荒唐,簡直荒唐!最後一句是太過嚴厲的誹謗,段順氣得簡直站不住,低吼出聲:“溫先生!”
“難道不是麽!”溫勵馳跟他對著吼。
“我沒有!”冤枉和委屈齊齊湧了上來,段順的眼角被逼出一些生理性淚水,餐廳裏那通電話,溫勵馳到底都從小球嘴裏問出了些什麽亂七八糟的事兒,“別說我和那位先生隻是朋友,退一萬步說,我和他是在約會又怎麽樣,這和你有什麽關係?從前的事兒,你指責我,我認了,確實是我做錯了,我不該一句話不說就撂挑子走人。可事情已經過了這麽多年,現在,你又是憑什麽這麽侮辱我,憑什麽指責我的私生活?”
“我憑什麽?”段順每控訴一句,溫勵馳的目光就狠厲一分,聽到最後幾乎氣笑了,咬著後槽牙說:“我他媽是你主子!你說我憑什麽?”

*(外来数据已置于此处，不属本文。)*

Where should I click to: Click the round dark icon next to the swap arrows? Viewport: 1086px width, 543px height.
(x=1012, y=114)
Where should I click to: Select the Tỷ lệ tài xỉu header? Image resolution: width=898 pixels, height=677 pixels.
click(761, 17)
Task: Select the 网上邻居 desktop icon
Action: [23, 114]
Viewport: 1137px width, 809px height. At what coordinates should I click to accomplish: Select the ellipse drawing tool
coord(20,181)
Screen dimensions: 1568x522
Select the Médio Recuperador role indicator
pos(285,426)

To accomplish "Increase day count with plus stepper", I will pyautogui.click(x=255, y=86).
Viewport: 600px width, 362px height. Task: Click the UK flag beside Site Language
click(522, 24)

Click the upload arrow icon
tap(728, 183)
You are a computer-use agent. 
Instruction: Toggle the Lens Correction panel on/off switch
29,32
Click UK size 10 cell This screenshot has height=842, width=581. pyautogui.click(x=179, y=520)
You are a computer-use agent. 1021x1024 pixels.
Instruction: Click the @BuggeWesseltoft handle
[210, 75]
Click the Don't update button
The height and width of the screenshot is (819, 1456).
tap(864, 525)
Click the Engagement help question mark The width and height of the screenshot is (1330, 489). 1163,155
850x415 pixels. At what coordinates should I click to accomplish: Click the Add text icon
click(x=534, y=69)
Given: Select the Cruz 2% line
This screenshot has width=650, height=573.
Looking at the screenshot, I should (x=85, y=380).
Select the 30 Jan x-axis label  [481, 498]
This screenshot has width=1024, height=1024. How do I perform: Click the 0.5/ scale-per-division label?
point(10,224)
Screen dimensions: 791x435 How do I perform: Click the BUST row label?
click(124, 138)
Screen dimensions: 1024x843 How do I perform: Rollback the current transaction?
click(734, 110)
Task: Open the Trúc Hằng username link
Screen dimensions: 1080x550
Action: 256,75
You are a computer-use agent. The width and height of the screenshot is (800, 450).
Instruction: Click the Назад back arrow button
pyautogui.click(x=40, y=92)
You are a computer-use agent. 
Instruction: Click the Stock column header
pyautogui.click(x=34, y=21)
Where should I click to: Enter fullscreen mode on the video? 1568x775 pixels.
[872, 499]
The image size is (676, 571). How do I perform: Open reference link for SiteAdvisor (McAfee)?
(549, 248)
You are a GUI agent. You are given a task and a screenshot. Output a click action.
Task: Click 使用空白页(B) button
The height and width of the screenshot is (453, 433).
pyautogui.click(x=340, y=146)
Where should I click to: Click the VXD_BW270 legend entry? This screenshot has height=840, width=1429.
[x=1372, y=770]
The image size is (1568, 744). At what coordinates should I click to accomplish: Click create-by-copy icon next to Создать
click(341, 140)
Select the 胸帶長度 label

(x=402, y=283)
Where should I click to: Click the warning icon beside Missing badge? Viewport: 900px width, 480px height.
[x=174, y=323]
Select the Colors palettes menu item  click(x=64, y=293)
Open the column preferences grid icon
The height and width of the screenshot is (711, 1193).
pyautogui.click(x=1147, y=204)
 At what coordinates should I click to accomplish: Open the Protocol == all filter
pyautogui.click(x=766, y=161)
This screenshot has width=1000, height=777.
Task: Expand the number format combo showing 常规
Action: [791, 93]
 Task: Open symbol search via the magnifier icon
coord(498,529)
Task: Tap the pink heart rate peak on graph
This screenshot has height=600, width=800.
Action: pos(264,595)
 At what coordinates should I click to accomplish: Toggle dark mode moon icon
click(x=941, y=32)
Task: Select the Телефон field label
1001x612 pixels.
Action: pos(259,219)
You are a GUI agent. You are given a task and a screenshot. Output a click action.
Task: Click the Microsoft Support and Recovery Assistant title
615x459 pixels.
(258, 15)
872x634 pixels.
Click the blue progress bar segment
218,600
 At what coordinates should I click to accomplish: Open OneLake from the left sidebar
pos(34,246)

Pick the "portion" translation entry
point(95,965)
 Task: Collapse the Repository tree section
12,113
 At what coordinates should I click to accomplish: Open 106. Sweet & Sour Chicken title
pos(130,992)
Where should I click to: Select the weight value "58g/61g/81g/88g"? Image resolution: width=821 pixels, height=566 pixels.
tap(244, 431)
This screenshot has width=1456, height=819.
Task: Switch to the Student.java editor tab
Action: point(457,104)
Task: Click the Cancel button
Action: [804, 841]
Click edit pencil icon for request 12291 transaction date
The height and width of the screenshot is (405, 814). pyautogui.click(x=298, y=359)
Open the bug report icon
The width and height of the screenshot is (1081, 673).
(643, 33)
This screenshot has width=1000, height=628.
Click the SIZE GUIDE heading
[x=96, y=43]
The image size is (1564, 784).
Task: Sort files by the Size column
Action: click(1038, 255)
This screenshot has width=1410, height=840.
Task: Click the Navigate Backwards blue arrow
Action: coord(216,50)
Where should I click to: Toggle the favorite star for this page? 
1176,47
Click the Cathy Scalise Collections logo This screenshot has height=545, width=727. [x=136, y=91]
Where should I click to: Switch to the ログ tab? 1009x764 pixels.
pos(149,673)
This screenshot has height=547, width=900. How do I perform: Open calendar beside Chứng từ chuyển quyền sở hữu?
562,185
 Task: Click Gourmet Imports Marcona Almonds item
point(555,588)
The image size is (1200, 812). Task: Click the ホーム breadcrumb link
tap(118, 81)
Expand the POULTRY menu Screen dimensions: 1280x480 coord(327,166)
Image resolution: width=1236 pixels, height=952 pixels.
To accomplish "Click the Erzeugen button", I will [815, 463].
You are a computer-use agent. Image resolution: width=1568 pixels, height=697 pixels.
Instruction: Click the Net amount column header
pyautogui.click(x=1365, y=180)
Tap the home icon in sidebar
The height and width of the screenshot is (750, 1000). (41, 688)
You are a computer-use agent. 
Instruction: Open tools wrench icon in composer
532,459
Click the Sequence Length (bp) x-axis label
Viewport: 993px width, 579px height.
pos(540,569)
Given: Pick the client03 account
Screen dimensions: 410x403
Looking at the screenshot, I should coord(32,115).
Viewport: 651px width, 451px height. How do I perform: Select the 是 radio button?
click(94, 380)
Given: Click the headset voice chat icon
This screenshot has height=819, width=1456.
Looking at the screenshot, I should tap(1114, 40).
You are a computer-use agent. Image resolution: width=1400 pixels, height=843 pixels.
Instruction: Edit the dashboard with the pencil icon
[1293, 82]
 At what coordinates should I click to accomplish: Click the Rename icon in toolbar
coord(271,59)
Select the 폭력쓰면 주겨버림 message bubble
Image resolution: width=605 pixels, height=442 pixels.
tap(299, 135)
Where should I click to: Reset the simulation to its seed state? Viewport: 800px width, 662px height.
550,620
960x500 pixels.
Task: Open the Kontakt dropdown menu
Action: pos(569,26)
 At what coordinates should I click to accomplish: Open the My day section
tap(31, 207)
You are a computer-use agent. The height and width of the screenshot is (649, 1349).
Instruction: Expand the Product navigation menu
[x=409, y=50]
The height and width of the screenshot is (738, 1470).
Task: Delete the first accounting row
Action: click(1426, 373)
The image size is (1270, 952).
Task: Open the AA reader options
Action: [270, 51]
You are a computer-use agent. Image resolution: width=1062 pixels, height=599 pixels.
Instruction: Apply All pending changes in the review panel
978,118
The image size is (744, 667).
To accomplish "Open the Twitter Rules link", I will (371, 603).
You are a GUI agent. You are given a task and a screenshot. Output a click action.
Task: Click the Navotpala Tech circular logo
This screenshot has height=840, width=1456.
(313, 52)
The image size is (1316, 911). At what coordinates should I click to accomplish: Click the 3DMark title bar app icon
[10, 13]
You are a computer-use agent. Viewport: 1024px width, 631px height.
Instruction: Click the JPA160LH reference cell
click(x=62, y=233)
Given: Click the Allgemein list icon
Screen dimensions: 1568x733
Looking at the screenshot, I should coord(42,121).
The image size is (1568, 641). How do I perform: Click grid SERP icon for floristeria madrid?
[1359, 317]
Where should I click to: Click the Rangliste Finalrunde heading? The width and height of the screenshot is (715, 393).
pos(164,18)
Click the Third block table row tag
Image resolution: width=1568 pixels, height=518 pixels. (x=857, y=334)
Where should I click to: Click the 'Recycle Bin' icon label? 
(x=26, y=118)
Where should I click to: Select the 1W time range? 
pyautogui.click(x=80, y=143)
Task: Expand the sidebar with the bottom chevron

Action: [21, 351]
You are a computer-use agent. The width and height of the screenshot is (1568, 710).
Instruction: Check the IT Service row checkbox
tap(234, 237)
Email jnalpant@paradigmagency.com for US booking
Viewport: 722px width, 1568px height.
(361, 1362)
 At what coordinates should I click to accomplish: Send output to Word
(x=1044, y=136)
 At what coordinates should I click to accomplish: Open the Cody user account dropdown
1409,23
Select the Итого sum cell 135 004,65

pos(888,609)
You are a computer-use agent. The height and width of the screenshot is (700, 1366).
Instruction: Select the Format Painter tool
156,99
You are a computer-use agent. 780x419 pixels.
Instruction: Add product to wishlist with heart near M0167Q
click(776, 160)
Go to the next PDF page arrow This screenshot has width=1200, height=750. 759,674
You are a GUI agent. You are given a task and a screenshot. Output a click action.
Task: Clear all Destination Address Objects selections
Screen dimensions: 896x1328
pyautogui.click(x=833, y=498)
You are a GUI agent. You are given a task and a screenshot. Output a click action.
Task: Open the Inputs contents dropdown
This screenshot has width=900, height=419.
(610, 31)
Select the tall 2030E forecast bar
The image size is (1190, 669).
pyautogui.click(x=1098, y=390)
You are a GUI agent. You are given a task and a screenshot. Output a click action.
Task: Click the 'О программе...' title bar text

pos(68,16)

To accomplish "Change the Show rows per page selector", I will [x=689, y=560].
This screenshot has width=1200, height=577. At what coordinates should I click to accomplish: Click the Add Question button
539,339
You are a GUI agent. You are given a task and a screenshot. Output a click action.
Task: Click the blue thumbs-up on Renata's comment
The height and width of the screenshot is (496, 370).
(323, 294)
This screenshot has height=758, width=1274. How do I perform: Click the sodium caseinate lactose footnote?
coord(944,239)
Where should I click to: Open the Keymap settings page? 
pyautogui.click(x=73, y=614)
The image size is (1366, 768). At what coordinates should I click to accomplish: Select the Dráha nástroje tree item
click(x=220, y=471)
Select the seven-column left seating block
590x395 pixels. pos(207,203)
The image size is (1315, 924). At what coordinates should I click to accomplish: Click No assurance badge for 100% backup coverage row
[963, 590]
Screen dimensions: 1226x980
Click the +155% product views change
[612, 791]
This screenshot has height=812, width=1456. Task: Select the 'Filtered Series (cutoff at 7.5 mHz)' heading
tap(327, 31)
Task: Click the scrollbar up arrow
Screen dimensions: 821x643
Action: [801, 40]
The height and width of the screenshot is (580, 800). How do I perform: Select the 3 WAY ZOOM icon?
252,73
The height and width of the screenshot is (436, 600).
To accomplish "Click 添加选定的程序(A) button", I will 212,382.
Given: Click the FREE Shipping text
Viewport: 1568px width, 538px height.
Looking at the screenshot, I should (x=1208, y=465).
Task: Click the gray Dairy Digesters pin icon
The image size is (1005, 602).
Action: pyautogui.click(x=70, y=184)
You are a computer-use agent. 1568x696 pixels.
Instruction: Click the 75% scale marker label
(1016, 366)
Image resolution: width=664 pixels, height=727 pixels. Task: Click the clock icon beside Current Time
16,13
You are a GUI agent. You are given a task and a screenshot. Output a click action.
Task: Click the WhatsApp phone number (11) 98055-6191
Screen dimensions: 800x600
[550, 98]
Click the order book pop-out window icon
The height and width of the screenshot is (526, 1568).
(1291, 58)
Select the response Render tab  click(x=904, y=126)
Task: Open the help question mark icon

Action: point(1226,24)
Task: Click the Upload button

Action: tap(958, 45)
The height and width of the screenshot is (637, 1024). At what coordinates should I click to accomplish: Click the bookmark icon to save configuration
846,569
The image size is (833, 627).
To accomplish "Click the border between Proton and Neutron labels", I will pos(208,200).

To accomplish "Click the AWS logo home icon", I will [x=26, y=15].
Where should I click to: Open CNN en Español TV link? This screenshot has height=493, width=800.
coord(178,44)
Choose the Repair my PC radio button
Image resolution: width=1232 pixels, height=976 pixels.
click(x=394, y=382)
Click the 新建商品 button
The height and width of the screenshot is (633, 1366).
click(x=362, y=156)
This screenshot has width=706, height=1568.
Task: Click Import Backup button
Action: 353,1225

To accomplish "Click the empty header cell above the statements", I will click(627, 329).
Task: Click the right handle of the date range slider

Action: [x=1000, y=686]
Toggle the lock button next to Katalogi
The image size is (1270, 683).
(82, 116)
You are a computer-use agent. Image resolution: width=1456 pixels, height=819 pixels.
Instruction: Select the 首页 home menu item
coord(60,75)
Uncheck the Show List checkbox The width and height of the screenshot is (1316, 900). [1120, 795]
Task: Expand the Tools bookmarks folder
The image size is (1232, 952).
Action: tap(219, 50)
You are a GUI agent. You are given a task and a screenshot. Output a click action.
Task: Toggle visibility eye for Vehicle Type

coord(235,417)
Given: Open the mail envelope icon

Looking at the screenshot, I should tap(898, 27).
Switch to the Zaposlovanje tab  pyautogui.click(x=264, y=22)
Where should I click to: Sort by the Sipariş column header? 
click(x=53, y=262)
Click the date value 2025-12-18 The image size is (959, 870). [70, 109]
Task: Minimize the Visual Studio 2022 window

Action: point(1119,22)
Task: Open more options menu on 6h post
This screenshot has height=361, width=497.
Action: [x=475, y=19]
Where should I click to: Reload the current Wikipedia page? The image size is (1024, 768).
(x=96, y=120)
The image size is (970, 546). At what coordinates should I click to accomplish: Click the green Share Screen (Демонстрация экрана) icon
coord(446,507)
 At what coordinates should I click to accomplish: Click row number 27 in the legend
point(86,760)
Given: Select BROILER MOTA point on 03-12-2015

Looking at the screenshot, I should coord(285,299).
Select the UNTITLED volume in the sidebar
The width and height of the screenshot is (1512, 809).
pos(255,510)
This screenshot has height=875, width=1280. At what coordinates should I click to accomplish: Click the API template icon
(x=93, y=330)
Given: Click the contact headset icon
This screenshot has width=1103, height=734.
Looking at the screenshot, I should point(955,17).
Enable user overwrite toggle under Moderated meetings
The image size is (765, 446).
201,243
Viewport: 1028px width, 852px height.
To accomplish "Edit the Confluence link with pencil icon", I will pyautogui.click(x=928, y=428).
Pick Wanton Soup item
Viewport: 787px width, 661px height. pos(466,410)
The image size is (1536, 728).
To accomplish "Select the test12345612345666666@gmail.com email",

他們一起長大,十年發小,十年主仆,現在段順居然問他憑什麽。
好啊,他也想知道憑什麽,憑什麽段順能一言不發離開,而他卻要耿耿於懷這麽多年?
他總是避免承認段順對自己的影響,但事實是,他就是在意,他非常在意!
從他七歲起段順就待在他身邊了,小他三歲的小男孩,幼年充當他的玩伴,稍長大一些負責照顧他的衣食住行。他們是主仆,可比起主仆,他其實把段順當自己兄弟,不是手足,卻比手足還親的兄弟!